I’m still reading my new book about suspension geometry and contemplating the information, but it hasn’t resulted in any changes to the Sprint-T. The front is still a tube with fore and aft location by parallel 4-bar and laterally by a bent Panhard rod to clear frame members, rear is still fore and aft by dual trailing links and laterally by a Watt’s link and a torque arm for control of reaction torque from the engine. And torque reaction links for the brakes. All rotational reaction forces are isolated from the suspension to prevent locking up the suspension from either engine torque or brake torque, allowing the suspension to move freely at all times. The front springs are mounted as close to the ends of the axle as will clear moving parts, and the rear springs are mounted to the trailing links originally designed for swingarm suspensions of much heavier vehicles on rough tracks. This allows easier tuning of suspension stiffness by changing the motion ratio for the springs as there is quite a bit of motion ratio to play with.

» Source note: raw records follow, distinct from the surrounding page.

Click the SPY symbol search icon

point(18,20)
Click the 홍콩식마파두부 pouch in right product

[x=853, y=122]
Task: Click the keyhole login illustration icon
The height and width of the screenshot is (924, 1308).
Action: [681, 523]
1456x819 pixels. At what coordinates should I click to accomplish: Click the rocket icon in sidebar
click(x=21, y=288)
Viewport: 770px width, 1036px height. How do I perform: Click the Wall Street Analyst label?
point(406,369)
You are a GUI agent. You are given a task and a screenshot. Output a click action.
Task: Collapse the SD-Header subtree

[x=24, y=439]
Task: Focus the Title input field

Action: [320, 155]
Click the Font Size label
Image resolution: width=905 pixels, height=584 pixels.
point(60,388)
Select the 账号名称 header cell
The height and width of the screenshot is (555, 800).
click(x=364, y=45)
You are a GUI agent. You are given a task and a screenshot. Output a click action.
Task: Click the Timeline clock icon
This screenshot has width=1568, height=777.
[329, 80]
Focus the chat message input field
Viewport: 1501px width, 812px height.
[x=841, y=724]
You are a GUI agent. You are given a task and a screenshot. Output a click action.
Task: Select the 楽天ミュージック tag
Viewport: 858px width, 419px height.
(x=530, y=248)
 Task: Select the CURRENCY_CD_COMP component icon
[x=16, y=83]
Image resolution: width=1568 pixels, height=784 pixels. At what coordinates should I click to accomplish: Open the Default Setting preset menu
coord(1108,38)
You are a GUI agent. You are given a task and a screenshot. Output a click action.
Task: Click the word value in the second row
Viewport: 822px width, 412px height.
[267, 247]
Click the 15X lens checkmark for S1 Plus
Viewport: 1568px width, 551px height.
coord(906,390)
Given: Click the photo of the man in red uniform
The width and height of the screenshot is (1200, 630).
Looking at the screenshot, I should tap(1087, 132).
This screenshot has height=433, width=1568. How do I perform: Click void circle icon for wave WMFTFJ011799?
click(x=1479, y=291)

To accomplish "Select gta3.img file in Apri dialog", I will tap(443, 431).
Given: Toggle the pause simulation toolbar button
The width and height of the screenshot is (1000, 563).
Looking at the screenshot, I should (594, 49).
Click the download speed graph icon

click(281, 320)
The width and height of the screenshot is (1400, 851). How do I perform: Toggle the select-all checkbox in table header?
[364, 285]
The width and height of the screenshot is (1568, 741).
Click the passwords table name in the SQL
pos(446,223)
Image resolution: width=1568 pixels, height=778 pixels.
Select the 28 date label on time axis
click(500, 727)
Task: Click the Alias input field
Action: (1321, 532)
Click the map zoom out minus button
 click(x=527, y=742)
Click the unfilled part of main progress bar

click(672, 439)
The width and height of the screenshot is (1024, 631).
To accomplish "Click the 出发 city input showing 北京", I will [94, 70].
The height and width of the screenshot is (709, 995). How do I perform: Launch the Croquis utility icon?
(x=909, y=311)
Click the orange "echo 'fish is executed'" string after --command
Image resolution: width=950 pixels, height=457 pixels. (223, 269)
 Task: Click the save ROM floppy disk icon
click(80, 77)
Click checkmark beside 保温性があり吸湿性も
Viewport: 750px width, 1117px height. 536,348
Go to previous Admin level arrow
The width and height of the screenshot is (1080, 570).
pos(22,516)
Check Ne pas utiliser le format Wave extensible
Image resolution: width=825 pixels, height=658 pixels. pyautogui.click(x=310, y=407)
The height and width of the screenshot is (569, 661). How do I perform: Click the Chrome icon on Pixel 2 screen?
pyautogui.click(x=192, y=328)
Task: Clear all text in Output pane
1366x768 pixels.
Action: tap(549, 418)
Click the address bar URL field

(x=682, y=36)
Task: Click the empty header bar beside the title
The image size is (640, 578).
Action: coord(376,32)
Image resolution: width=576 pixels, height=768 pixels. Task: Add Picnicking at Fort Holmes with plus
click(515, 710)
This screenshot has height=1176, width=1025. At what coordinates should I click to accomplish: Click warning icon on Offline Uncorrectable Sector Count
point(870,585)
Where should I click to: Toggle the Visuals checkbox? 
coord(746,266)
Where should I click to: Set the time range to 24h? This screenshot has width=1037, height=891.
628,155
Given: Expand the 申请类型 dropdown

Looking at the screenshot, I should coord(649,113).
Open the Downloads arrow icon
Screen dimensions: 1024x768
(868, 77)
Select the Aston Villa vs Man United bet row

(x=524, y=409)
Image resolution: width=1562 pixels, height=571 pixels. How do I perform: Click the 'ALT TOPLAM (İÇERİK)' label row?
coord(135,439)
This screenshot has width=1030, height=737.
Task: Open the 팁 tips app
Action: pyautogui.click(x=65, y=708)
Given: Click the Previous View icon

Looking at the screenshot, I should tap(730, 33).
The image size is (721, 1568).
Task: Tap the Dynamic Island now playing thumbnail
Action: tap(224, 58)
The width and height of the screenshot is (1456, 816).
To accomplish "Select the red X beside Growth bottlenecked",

To clarify that, the bottom of the spring mount moves less than the wheel in both single wheel and double wheel bumps. This means I can get smaller changes in wheel rate than steps in spring rate which gives me finer control over wheel rate. Also the total travel of the shock is less than the travel of the wheel which reduces the amount of force per inch of wheel travel. There is a formula that gives us the effective wheel rate when the spring rate is known (mr2*Spring Rate) or the square of the motion ratio times the spring rate. On the rear suspension for the Sprint-T there are two motion ratios, the motion ratio for a single-wheel bump or body roll and the motion ratio for a two-wheel bump which is just the motion ratio of the swingarm. The single wheel bump is the swingarm ratio times (the distance from the far wheel to where the swing arm attaches to the axle housing divided by the track).
I bought Advanced Race Car Chassis Technology HP1562 for the Kindle a few weeks ago and I’ve been absorbing it a little at a time. It’s a complex subject, but from what I’ve been able to read so far, if I get it right I don’t need to make the frame all that torsionally rigid. If I’m reading this right there’s no twisting load on the frame if I have the suspension geometry right and tuned the spring rates. If my sums are close there will be about 300 pounds ± on the springs of the front corners, and about 350 ± on each rear. That’s not a good sprung/unsprung ratio, but that’s what I’m stuck with.
The front axle weighs about 65 pounds plus the hubs and brakes, because it’s a honkin’ huge chunk of
iron steel with tons of thick brackets welded to it, and the spindles are likewise big chunks of forged steel. The rear axle is right at 100 with the diff and and axles (drive) but without the hubs and brakes, which are almost the same weight for both ends. The rears are a touch lighter than the fronts because the rear disks are 11.75″ and the fronts are 12.19″. All of that is unsprung (bad) weight, axles, drive axles, hubs, brakes, the whole shootin’ match all bad weight. Well none of it is good but unsprung weight is super bad compared to sprung weight. Like excess unsprung weight causes tires to lose contact with the ground over a bumpy road even if the bumps aren’t that big, bad. And a lightweight car makes unsprung weight even worse because sprung weight pushes the unsprung into the road and not having enough sprung weight means the unsprung weight is just kinda floating out in space. It only contacts the ground intermittently because the two weights, sprung and unsprung, are just oscillating independently. I’m getting close to that condition with the front of the Sprint-T. If I understand the theory right the only thing you can do with a car that has sprung:unsprung ratio approaching unity is make the dampers stiffer to prevent oscillation from setting in, assuming there’s nothing to do to make the unsprung weight less. Right now the only option I have is to use “drillium” in the front axle, that is to remove weight by drilling the front axle full of holes. Since this axle was designed for a car almost twice as heavy as the Sprint-T this is actually an option.
As far as the geometries of both ends are concerned, the front end will not have any adjustability beyond caster and toe, the roll center height will be fixed to prevent the front axle moving under load and changing the steering angle. But the rear axle will be located by a Watt’s link with the pivot located by a nut on a threaded bolt that adjusts up and down to change the balance of the car for different conditions, like understeering for highway travel, neutral for road courses, and slightly oversteering for autocross. That can be done by turning the bolt to move the rear roll center up and down.